EXERCISE: Using the records below, output the stretch that opens with the line containing "This screenshot has height=1316, width=913." and closes with the line containing "Open the INV tab", exactly and including both lines, with nothing more.

(Beginning of PROVIDED INFORMATION)

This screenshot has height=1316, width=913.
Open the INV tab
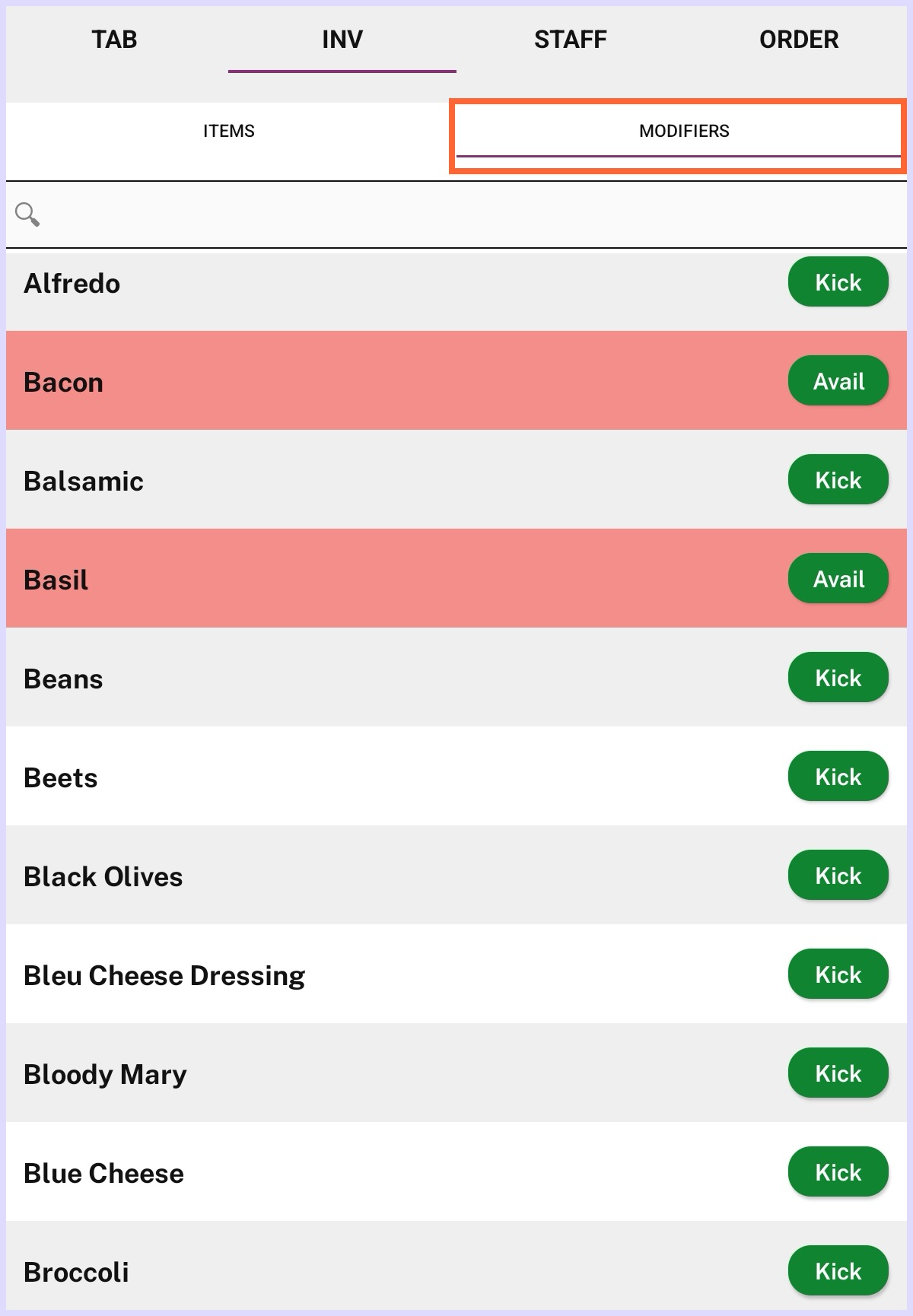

(End of PROVIDED INFORMATION)
(Beginning of PROVIDED INFORMATION)

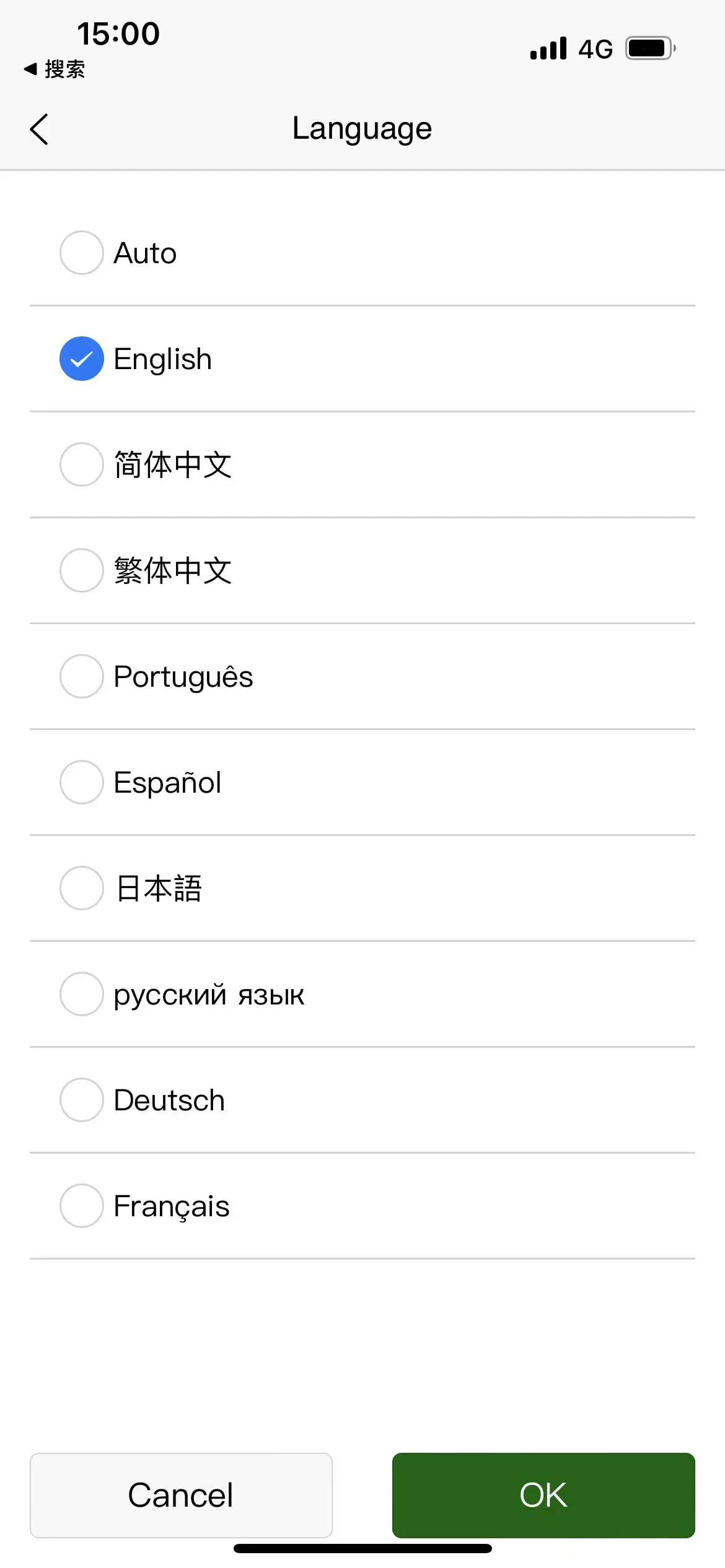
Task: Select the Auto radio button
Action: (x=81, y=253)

(End of PROVIDED INFORMATION)
(Beginning of PROVIDED INFORMATION)

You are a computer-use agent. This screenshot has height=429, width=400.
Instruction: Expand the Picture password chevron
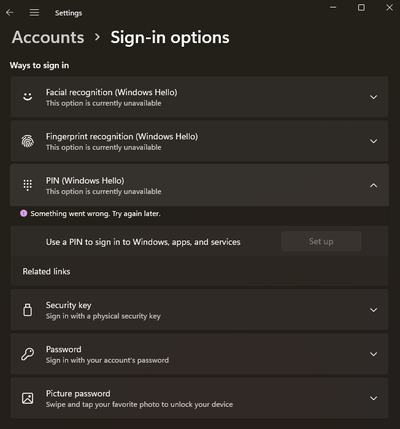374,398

(End of PROVIDED INFORMATION)

EXERCISE OUTPUT:
This screenshot has height=1316, width=913.
Open the INV tab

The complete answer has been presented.